PLEASE PLEASE enable op_MOD soon. There is no way to fit enough "OP_IF OP_3 OP_SUB OP_ENDIF" to get rid of the rainbow-tables style attack.
---------------------------------------------------------------------------
If you want to see more stuff like this: 1GbpRPE83Vjg73KFvTVZ4EnS2qNkiLY5TT

[1715062526]

1715062526

[1715062526]

1715062526

[sundance]

I agree, you need MOD in order to do this, which itself would imply that integer multiplication and division be enabled also. It should be relatively safe to enable these ops, since these are relatively riskless (compared to floating point) in terms of clients computing different values on the same operation.

[sundance]

As for the protocol itself:

You also have the problem that the probability of each player's win is not equally distributed in the common case that the domain size is not evenly divisible by N (as you showed in the single bit example).
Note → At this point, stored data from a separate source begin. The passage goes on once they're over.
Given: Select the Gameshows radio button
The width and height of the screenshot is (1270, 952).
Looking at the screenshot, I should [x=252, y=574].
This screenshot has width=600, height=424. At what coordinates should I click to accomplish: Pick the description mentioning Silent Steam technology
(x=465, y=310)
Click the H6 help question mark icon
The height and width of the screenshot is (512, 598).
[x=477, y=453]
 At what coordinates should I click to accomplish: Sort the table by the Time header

I suggest a protocol based on Fiege's leader election protocol. It's a non cryptographic protocol that can be adapted in a crypto context.

The basic protocol:

Let N players choose random numbers. Consider N bins formed by taking each number modulo N, ie:

r_i is in b_0 iff r_i mod N = 0,
r_i is in b_1 iff r_i mod N = 1,
and so forth...

For a round, the chosen bin is the bin with the _smallest_ size, if such a bin uniquely exists. If bin i is chosen, then player i wins.
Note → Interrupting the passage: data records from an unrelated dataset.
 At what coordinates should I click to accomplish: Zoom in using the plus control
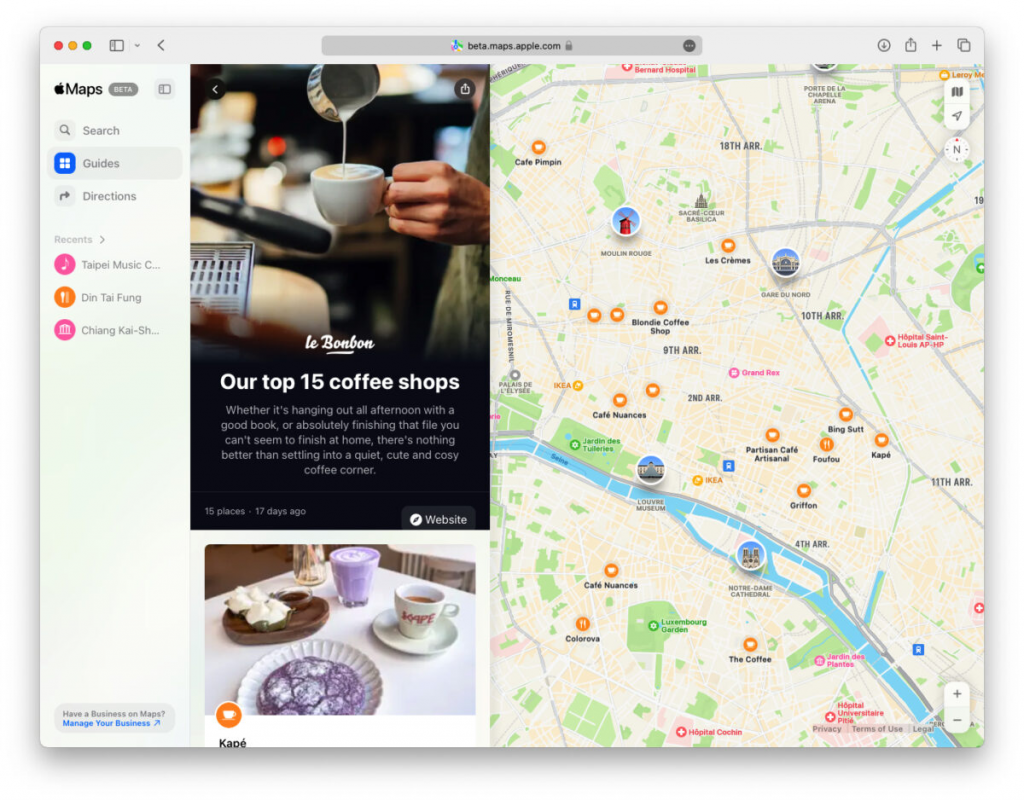click(x=956, y=693)
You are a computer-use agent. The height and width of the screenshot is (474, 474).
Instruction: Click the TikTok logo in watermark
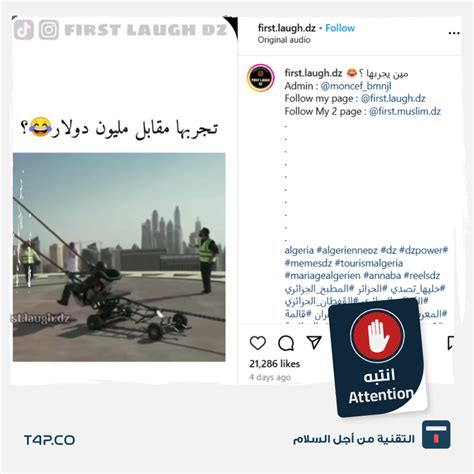coord(24,30)
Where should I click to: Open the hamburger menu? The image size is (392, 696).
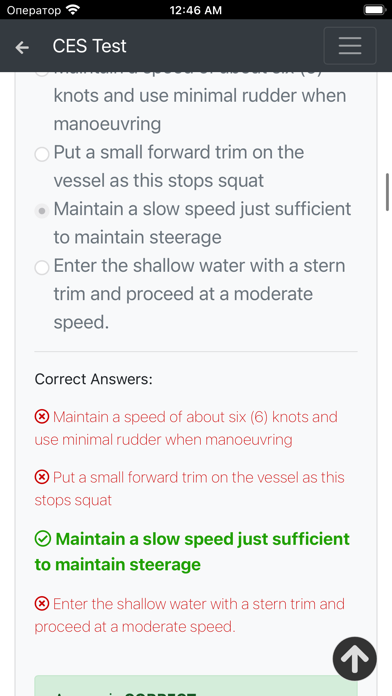(x=350, y=46)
While Fiege solves this for the boundary cases such as multiple minimal sized bins existing (which is solved by multiple rounds), or the case that N<3, in the context of bitcoin and the blockchain transaction, some other adaptations need to be made. I believe it is possible, but since I'm working on other bitcoin things at the moment, I haven't worked through it. Most are related to the fact that the numbers themselves need to be obscured during the signing process and yet be usable in determining the winner.

Assuming you can do OP_MOD, then you can count the cardinality of each bin to find the chosen bin in coin scrypt.

[Peter Todd]

OP_MOD and all the other "disabled" opcodes like it were not disabled, they were permanently removed.
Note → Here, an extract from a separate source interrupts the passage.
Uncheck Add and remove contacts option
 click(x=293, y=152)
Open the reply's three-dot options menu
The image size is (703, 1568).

They will only be added again if Bitcoin undergoes a soft-fork similar to the P2SH one. If you want that to happen, I suggest you contact Warren Togami and myself instead and write a patch for Litecoin to implement these opcodes.

[agorism]

Working in bitcoin is unbearable.
C++ is a terrible language for doing this in. I have been writing my own currencies from scratch in python.

I will make a currency that allows scripts which depend on the hash of the next block.
Winning the game is like trying to guess whether the hash of the next block is even or odd.

I think that every currency should have 1 feature, and do it very well.
There is no reason to make currencies that accomplish so many things as bitcoin tries to accomplish.